# Graph alignment and variant calling

There's an interesting and intuitive connection between error correction and variant calling - if you can do one well, it lets you do (parts of) the other well. In the previous blog post on some new features in khmer, we introduced our new "graphalign" functionality, that lets us align short sequences to De Bruijn graphs, and we discussed how we use it for error correction. Now, let's try it out for some simple variant calling!

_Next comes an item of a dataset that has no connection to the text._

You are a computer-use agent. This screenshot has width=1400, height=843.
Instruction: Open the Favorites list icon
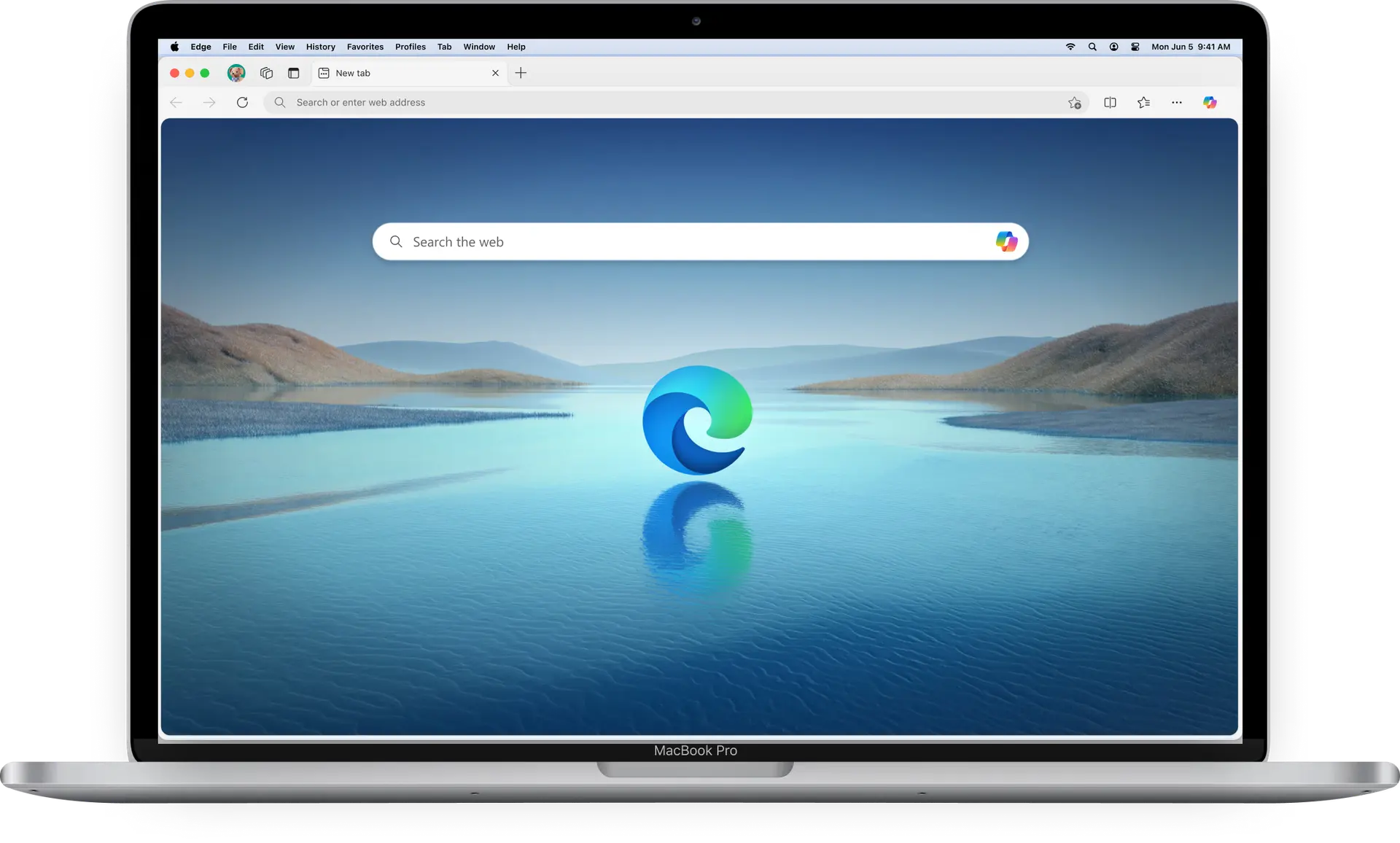click(1143, 103)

Graphalign can potentially be used for variant calling in a few different ways - by mapping reads to the reference graph and then using a pileup approach, or by error correcting reads against the graph with a tunable threshold for errors and then looking to see where all the reads disagree - but I've become enamored of an approach based on the concept of reference-guided assembly.

The essential idea is to build a graph that contains the information in the reads, and then "assemble" a path through the graph using a reference sequence as a guide. This has the advantage of looking at the reads only once (to build a DBG, which can be done in a single pass), and also potentially being amenable to a variety of heuristics. (Like almost all variant calling, it is limited by the quality of the reference, although we think there are probably some ways around that.)

## Basic graph-based variant calling

Implementing this took a little bit of extra effort beyond the basic read aligner, because we want to align past gaps in the graph. The way we implemented this was to break the reference up into a bunch of local alignments, each aligned independently, then stitched together.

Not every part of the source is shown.